◆ **Problem requirements**
Continue the clinical trial summary on carmustine plus O6-benzylguanine for brain gliomas, starting after its last sentence.

◆ **Provided text**

::::::::

RATIONALE: Drugs used in chemotherapy use different ways to stop tumor cells from dividing so they stop growing or die. Combining more than one drug may kill more tumor cells.

PURPOSE: Phase I trial to study the effectiveness of carmustine plus O(6)-benzylguanine in treating patients who have recurrent or progressive gliomas of the brain.

OBJECTIVES: I. Determine the maximum tolerated dose of carmustine when administered following O6-benzylguanine in patients with recurrent, persistent, or progressive cerebral anaplastic gliomas. II. Characterize the toxic effects associated with this treatment regimen in these patients. III. Observe patients for clinical antitumor response when treated with this regimen.

::::::::

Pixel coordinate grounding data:
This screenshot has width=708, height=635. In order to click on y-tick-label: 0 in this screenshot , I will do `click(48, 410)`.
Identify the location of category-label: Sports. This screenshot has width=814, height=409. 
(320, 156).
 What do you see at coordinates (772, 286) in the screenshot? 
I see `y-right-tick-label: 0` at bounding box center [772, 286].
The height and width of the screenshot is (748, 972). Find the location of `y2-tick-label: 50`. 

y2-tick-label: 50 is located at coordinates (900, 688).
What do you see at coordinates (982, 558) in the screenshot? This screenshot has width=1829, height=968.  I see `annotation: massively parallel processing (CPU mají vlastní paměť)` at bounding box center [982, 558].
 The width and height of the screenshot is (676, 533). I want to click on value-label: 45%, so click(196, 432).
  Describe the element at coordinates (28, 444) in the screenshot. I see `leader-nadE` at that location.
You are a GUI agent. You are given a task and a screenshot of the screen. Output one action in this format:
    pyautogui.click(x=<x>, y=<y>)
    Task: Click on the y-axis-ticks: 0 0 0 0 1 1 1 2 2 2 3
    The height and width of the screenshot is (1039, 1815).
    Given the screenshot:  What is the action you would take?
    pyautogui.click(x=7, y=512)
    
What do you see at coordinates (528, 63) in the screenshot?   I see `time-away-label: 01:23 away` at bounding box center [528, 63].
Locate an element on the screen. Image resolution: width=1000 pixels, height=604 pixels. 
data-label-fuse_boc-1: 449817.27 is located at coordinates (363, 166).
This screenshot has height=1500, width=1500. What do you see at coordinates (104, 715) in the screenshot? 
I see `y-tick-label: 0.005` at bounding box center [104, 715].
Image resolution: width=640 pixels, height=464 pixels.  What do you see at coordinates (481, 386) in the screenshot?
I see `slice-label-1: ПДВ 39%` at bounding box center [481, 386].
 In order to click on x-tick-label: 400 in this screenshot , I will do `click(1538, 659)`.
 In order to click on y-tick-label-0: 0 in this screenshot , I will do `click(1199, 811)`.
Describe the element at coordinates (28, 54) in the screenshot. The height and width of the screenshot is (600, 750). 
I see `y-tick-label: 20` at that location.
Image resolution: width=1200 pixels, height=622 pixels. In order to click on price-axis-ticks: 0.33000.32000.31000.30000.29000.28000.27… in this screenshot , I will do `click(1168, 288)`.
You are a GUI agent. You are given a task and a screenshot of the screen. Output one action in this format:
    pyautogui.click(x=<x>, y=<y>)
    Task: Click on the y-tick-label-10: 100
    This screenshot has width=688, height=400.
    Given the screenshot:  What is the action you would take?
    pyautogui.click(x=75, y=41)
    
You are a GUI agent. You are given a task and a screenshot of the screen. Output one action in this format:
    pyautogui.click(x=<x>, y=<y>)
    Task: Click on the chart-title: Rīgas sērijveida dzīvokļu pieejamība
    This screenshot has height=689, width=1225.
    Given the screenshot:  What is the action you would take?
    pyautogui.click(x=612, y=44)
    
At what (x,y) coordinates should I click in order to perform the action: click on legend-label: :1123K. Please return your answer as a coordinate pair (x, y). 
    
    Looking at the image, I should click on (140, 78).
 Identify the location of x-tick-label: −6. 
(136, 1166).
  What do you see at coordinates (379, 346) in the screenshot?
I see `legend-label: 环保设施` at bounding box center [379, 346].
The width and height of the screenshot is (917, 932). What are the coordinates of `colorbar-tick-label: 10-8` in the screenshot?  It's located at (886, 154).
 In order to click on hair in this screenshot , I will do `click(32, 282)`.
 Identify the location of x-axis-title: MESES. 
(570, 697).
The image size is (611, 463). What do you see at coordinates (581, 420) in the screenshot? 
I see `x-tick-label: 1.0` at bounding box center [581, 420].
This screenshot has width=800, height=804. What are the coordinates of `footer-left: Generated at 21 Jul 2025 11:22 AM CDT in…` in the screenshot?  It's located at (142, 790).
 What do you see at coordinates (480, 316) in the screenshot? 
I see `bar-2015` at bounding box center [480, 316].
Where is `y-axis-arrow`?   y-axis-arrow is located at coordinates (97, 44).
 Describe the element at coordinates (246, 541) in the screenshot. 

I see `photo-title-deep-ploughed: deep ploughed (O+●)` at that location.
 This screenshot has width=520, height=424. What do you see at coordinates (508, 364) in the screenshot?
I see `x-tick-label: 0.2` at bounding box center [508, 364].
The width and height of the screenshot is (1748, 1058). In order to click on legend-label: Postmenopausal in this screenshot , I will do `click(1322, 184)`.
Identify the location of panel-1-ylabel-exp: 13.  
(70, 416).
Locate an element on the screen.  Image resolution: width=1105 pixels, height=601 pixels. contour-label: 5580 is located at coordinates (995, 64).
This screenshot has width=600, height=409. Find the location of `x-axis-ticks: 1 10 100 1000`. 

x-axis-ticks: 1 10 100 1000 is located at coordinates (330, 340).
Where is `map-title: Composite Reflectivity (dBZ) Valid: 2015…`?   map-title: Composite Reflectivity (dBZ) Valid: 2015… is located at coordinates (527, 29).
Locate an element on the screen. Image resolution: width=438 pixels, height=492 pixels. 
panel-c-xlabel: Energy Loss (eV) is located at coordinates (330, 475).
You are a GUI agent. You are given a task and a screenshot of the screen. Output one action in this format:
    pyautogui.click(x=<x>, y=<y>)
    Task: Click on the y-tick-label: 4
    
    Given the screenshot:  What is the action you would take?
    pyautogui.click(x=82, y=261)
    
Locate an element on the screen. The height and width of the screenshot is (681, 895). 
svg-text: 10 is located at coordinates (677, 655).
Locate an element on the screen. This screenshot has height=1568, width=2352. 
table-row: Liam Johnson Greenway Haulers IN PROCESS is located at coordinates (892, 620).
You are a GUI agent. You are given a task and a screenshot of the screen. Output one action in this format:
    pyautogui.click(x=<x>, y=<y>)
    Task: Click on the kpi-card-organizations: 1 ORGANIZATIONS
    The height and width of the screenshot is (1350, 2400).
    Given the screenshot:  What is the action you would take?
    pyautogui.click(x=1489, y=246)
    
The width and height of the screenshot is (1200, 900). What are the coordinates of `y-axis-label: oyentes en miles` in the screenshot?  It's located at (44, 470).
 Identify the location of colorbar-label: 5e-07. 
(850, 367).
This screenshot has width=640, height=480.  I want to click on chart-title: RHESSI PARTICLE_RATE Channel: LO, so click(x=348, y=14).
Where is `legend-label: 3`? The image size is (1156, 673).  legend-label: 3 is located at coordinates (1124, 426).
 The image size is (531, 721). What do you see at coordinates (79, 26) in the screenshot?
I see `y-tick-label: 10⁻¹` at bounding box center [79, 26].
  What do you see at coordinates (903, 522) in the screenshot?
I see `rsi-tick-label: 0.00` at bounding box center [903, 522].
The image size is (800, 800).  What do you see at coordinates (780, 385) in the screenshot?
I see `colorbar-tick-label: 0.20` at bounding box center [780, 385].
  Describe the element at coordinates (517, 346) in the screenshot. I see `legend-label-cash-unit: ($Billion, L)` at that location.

::::::::

◆ **Solved exercise**
OUTLINE: Patients are stratified according to prior nitrosourea administration (yes or no). (Prior nitrosoureas stratum closed) An initial cohort of 3 patients per stratum is treated with intravenous O6-benzylguanine followed approximately 1 hour later by intravenous carmustine every 6 weeks. Additional cohorts of 3-6 patients are treated with escalating doses of carmustine until dose limiting toxicity (DLT) is observed. The maximum tolerated dose is defined as the dose at which no more than 1 of 6 patients experiences DLT. Courses are repeated every 6 weeks in the absence of disease progression or unacceptable toxicity.

PROJECTED ACCRUAL: A total of 24-56 patients (12-28 per stratum) will be accrued in 12 months.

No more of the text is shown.